The Bee’s Knees is a new play with music, written and directed by Judy Reynolds, that opened at The Theatre Centre on Friday night. It’s set during and after WW1 and the main theme is women getting involved in politics in Canada and the often bizarre (by contemporary standards) opposition to that. It’s pure coincidence that it premiered a few days after the biggest setback for women’s rights in the western world in decades.

So we start with the rather cynical granting of the vote to some Canadian women by a government hard pressed in the 1917 “conscription election” then fast forward to the post war world of flappers, radio, speakeasies and the Charleston where war widow Dolores Cole (Shannon Pitre) has been pressured into running for Parliament by a coterie of female friends led by her manipulative younger sister Bernie (Madeline Elliott Kennedy). They are opposed by the sleazy incumbent Jerry Fields (Michael Pollard) and his friends in radio and the newspapers. And by their very old fashioned Aunt Virginia (Birgitte Solem).

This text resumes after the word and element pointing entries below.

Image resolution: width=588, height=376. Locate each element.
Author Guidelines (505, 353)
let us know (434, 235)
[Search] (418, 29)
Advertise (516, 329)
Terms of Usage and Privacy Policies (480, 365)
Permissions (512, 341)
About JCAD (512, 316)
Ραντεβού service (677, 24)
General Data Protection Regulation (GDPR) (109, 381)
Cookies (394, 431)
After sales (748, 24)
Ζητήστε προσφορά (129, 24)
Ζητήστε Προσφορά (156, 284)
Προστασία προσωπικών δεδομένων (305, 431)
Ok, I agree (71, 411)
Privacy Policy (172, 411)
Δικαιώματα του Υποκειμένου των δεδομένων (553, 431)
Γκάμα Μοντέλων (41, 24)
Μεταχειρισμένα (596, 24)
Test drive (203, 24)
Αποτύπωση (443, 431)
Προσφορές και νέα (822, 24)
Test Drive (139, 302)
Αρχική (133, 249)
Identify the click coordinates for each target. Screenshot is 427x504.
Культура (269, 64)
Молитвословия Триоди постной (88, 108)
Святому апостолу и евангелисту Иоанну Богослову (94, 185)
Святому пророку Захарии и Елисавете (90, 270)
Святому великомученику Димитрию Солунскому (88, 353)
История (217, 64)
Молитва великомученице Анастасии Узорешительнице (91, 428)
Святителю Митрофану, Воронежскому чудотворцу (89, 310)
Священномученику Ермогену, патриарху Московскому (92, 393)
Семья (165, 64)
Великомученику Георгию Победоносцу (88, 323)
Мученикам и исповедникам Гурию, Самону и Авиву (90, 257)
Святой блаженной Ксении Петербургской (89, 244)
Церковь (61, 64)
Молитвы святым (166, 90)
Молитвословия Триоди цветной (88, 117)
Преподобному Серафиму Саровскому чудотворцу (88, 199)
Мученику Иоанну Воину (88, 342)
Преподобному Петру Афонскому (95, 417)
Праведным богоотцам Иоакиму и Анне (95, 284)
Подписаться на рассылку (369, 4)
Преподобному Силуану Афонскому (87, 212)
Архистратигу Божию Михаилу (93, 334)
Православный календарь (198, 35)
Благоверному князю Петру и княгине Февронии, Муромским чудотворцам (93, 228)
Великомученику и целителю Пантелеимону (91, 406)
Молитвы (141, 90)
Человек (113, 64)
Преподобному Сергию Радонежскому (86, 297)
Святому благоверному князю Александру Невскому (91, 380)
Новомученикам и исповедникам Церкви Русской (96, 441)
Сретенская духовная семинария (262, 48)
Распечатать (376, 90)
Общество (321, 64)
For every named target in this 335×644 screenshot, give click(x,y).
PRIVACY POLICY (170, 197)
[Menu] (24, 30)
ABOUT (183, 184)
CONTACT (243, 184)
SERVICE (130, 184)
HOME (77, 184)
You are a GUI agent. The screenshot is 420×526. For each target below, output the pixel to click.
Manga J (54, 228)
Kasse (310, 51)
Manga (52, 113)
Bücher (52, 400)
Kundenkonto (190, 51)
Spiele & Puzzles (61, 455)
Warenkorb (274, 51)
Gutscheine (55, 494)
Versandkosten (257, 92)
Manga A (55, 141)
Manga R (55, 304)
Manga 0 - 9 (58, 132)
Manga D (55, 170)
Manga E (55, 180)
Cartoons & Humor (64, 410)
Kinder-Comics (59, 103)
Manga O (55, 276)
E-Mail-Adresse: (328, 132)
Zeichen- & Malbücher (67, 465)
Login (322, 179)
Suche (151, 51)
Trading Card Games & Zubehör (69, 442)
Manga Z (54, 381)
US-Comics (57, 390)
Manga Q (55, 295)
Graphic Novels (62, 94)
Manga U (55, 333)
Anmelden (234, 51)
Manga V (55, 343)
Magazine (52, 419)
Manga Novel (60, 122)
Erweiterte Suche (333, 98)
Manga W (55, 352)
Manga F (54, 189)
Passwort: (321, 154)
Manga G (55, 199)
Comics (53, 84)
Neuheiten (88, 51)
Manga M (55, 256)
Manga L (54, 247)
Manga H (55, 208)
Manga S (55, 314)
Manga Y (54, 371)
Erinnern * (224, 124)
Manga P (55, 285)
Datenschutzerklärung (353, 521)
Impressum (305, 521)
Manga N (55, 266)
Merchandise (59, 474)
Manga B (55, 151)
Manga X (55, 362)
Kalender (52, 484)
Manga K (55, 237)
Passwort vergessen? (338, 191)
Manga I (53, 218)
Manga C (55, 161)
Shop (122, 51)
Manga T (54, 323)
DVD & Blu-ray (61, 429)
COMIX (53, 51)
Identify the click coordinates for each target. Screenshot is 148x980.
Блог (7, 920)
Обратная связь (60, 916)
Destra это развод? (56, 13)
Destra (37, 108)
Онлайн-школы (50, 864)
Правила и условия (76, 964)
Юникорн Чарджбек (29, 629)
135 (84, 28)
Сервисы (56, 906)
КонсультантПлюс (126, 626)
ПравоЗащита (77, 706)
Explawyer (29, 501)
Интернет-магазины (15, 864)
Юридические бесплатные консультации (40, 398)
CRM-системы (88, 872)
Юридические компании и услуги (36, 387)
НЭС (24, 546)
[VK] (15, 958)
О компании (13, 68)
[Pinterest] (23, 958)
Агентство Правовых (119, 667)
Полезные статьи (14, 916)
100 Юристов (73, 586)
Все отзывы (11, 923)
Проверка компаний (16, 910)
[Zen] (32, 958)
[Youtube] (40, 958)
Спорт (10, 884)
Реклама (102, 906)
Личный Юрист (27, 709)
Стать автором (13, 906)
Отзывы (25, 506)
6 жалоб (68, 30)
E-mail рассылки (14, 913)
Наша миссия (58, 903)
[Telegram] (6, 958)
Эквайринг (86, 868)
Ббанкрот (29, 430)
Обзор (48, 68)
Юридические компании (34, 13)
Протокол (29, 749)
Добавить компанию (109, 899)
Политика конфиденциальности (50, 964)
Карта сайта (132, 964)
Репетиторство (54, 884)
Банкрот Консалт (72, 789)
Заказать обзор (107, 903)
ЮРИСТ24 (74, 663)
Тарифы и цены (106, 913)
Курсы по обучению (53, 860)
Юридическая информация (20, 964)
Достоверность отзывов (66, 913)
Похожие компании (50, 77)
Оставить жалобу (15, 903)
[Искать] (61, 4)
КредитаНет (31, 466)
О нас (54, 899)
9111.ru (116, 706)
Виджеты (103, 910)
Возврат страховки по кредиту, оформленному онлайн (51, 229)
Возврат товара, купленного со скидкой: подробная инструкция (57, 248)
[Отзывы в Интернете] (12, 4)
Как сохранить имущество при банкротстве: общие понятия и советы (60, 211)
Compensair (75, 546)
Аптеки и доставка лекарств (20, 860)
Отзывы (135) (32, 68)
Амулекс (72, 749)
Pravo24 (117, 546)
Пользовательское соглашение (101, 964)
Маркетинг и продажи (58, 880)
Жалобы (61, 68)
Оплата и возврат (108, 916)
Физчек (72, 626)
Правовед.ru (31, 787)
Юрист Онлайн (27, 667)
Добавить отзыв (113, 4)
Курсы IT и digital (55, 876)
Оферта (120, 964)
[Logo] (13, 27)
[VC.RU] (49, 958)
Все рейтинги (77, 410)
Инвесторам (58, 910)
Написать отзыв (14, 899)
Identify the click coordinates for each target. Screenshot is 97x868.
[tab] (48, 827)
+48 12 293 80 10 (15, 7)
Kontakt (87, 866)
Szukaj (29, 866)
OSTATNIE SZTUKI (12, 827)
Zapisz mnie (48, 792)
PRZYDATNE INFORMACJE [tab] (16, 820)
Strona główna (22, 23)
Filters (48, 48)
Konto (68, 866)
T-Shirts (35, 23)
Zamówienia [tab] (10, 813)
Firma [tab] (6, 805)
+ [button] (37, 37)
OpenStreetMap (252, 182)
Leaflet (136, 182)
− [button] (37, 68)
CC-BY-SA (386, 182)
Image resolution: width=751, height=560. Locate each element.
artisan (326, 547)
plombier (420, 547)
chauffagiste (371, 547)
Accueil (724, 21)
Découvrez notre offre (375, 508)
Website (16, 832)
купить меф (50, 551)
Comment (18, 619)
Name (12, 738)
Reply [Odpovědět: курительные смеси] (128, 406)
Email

It’s all rather complicated by the girls’ mother Frances McKay (Françoise Balthazar) being in a mental hospital because of incurable viral catatonia. Dolores and the doctor; Edwin Becker (Kenzie Delo), treating her fall in love which further complicates things. Jerry will stop at nothing to get reelected but is vulnerable because of his long term affair with night club singer and bar owner Rita Blue (Jamillah Ross). This ups the ante around prohibition as well as letting the writer work in some cleverly constructed musical numbers.
Pretty much everyone is playing dirty pool one way or another and ultimately the question becomes whether Dolores stays in the race and who will support her if she does. It’s all quite interesting as a satirical look at politics in the dawn of mass media populism. As a play it’s very busy with many short scenes and lots of prop shifting which is smoothed over to some extent by the musical elements. The acting is generally rather good and Ross is a more than decent singer.
The mix of satirical comedy, didacticism and sentimentality comes off quite well. It’s often quite funny and the subject matter is important but ultimately it’s perhaps a bit too nice and lacks the the biting satirical edge that makes, say, The Master Plan so funny and so incisive.
The Bee’s Knees plays at the Theatre Centre until November 24th.